How to complete this task:
Reply with the data below, repeated exactly in full.
======== Provided information
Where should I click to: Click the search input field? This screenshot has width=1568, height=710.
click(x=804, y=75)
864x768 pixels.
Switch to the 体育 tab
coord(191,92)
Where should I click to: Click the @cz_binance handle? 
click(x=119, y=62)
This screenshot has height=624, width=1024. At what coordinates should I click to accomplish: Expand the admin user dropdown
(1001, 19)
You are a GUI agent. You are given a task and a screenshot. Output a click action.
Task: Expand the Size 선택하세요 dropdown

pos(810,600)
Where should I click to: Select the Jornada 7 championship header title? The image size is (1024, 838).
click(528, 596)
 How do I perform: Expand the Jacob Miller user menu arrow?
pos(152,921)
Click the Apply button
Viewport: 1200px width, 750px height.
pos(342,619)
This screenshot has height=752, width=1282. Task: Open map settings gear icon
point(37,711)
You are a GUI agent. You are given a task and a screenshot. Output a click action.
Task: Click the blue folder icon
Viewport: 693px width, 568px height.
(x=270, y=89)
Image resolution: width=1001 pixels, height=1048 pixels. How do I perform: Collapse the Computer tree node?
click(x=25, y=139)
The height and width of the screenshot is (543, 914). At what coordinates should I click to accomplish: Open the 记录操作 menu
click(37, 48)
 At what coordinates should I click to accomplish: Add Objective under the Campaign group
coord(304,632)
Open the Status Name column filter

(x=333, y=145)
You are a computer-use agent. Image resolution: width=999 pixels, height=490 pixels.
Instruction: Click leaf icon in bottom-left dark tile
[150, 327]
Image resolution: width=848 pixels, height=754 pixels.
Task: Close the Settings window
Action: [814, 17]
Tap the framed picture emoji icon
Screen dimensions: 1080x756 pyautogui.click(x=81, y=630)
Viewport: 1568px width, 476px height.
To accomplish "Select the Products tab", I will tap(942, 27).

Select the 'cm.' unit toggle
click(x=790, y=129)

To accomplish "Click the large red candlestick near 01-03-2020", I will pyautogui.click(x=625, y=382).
================
Your response:
Where should I click to: Click the search input field? This screenshot has width=1568, height=710.
click(x=804, y=75)
864x768 pixels.
Switch to the 体育 tab
coord(191,92)
Where should I click to: Click the @cz_binance handle? 
click(x=119, y=62)
This screenshot has height=624, width=1024. At what coordinates should I click to accomplish: Expand the admin user dropdown
(1001, 19)
You are a GUI agent. You are given a task and a screenshot. Output a click action.
Task: Expand the Size 선택하세요 dropdown

pos(810,600)
Where should I click to: Select the Jornada 7 championship header title? The image size is (1024, 838).
click(528, 596)
 How do I perform: Expand the Jacob Miller user menu arrow?
pos(152,921)
Click the Apply button
Viewport: 1200px width, 750px height.
pos(342,619)
This screenshot has height=752, width=1282. Task: Open map settings gear icon
point(37,711)
You are a GUI agent. You are given a task and a screenshot. Output a click action.
Task: Click the blue folder icon
Viewport: 693px width, 568px height.
(x=270, y=89)
Image resolution: width=1001 pixels, height=1048 pixels. How do I perform: Collapse the Computer tree node?
click(x=25, y=139)
The height and width of the screenshot is (543, 914). At what coordinates should I click to accomplish: Open the 记录操作 menu
click(37, 48)
 At what coordinates should I click to accomplish: Add Objective under the Campaign group
coord(304,632)
Open the Status Name column filter

(x=333, y=145)
You are a computer-use agent. Image resolution: width=999 pixels, height=490 pixels.
Instruction: Click leaf icon in bottom-left dark tile
[150, 327]
Image resolution: width=848 pixels, height=754 pixels.
Task: Close the Settings window
Action: [814, 17]
Tap the framed picture emoji icon
Screen dimensions: 1080x756 pyautogui.click(x=81, y=630)
Viewport: 1568px width, 476px height.
To accomplish "Select the Products tab", I will tap(942, 27).

Select the 'cm.' unit toggle
click(x=790, y=129)

To accomplish "Click the large red candlestick near 01-03-2020", I will pyautogui.click(x=625, y=382).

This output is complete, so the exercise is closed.